Work to be completed → Write out every line of the material below verbatim, omitting the pictures from your answer.

[start of Rows]

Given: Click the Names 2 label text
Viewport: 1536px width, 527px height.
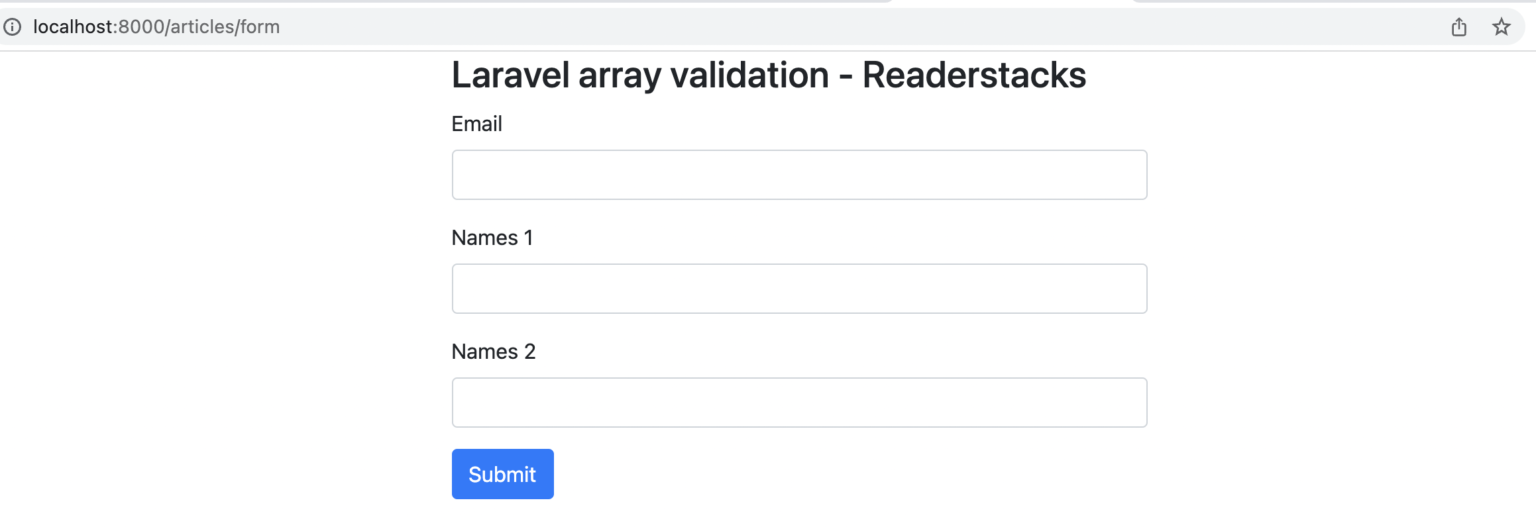Looking at the screenshot, I should (x=494, y=352).

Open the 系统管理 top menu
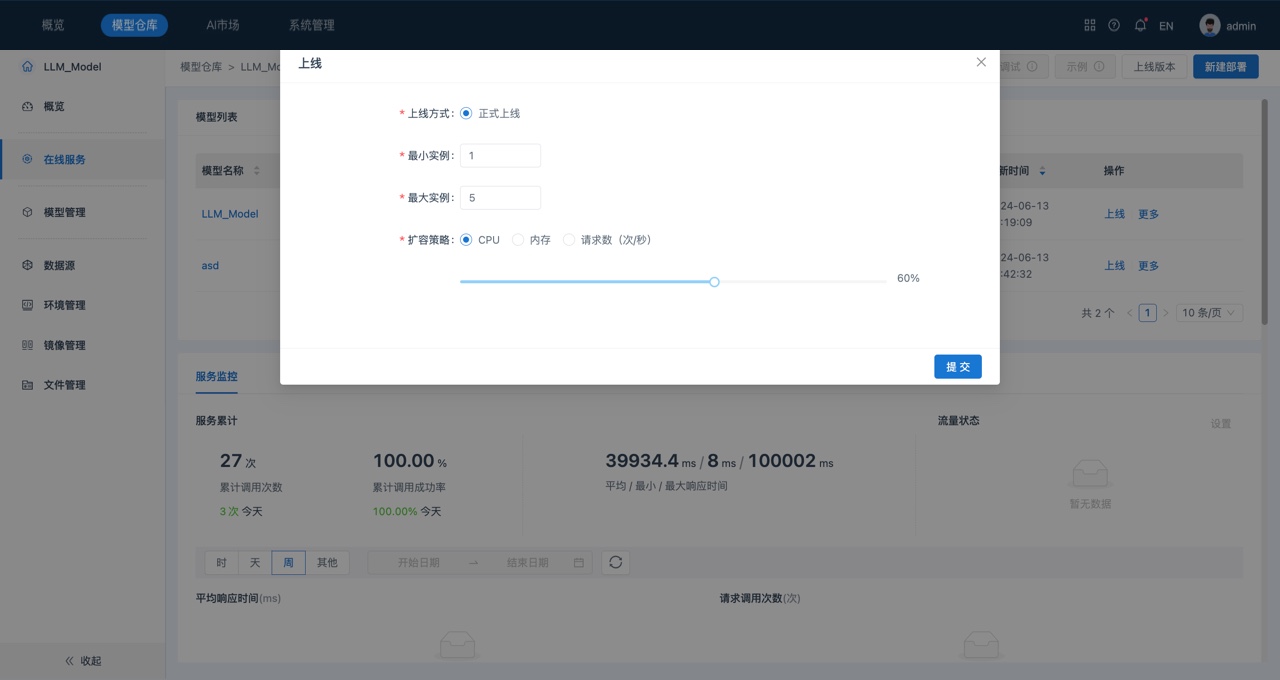click(311, 25)
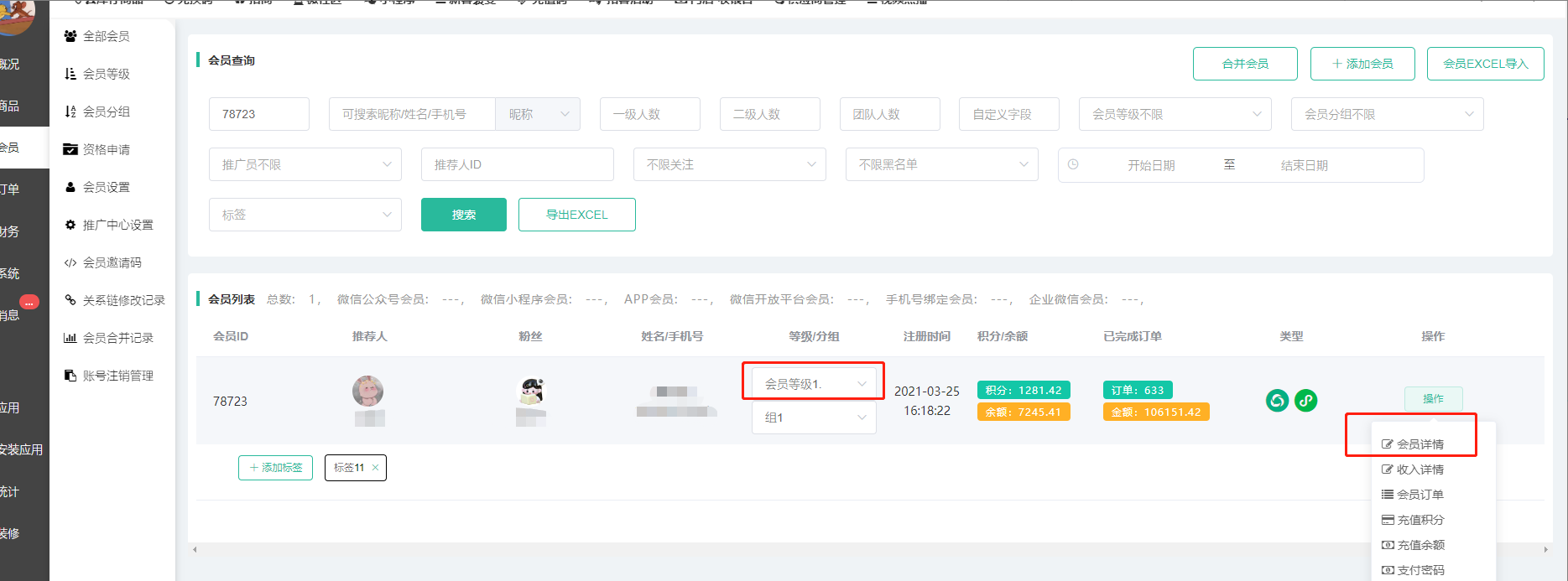Click the clock icon in the date range field
Screen dimensions: 1568x581
pyautogui.click(x=1073, y=165)
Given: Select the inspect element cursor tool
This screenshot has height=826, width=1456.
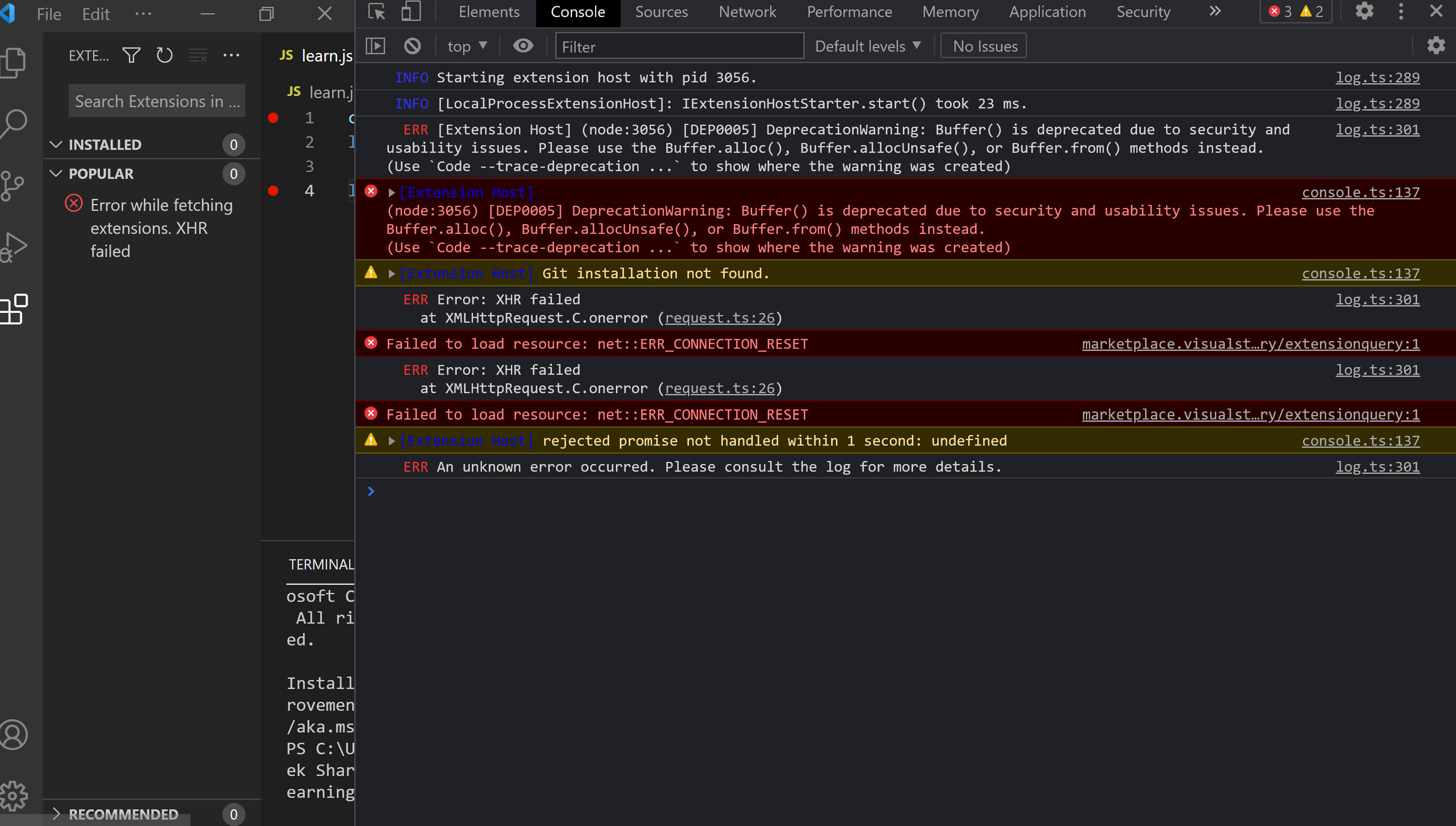Looking at the screenshot, I should [x=376, y=12].
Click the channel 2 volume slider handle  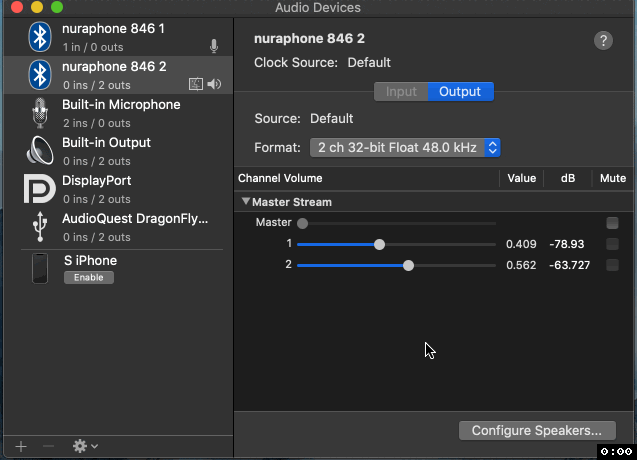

[end of Rows]

Exercise output →
Given: Click the Names 2 label text
Viewport: 1536px width, 527px height.
Looking at the screenshot, I should (x=494, y=352).

Open the 系统管理 top menu
click(311, 25)
Click the clock icon in the date range field
Screen dimensions: 1568x581
pyautogui.click(x=1073, y=165)
Given: Select the inspect element cursor tool
This screenshot has height=826, width=1456.
Looking at the screenshot, I should [x=376, y=12].
Click the channel 2 volume slider handle  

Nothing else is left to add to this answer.